Ignoring the wildly swinging pendant of feathers, the mother exclaimed, “I cannot kill my own child! What will I say to Lord Panyala who will cast me away for a more fertile wife if I present him a dead baby?” she cried.
“The problem rests with you then. What is easily begotten is easily lost. I can call upon the shamans to pray to the goddess Coatlicue for fertility, but you must kill this child first. Then you must present a reasonable sacrifice to Coatlicue,” Spiruna said. She paused for a moment, started humming and hopping from foot to foot. Dancing was said to ward off the evil eye.
She opened a flask of jaguar skin and downed its contents.
“It was not easily begotten. How dare you,” the mother threatened.
“Kill it now, and kill it soon. You have but a few minutes. It will wake up, and want to feed. And if it does, its soul will be connected to the earth forever.” Spiruna was in a deep trance; her voice was hollow and echoed off the walls. Her withered face looked ghoulish in the dim light.
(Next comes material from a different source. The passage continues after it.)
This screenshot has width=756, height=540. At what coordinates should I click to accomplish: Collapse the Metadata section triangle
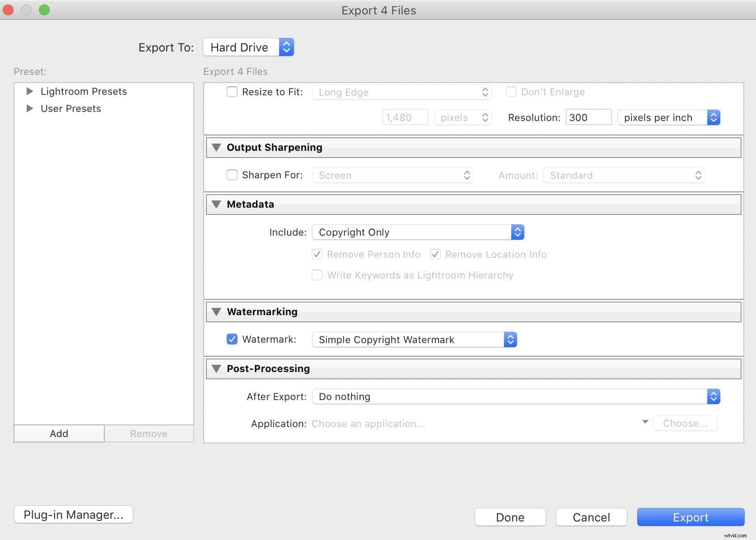(x=216, y=205)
“I must go. I shall leave you with a bit of advice. Do not tempt fate.” -------------------------------------- The Goddess of Fire and Fertility
Coatlicue, the mother goddess, was sweeping a temple when she was impregnated by a ball of feathers that had fallen from the sky. Subsequently, she gave birth to the twins Quetzalcoatl and Xolotl.
Ashamed that her mother had become pregnant in a shameful way, Coyolxauqui, one of her daughters, rallied Coatlicue’s other children to kill their mother. As a powerful magician, she almost succeeded but for Huitzilopochtli, Coyolxauqui’s newborn brother.
The god of the sun and war emerged fully grown and fully armed. Without vengeance but without mercy, he cast Coyolxauqui’s head into the sky to become the moon, so his mother would be comforted by her daughter’s face every night. He thrust his four hundred siblings into the sky, to become the stars for their shameful deed. His soul created the first fire with the help of Xolotl.
From the fire, Xolotl’s twin brother Quetzalcoatl created the half sun. It brought life upon the dark, empty world of Aztlan. Xolotl believed that wherever there was light, there should be dark, and so created the other half from the underworld.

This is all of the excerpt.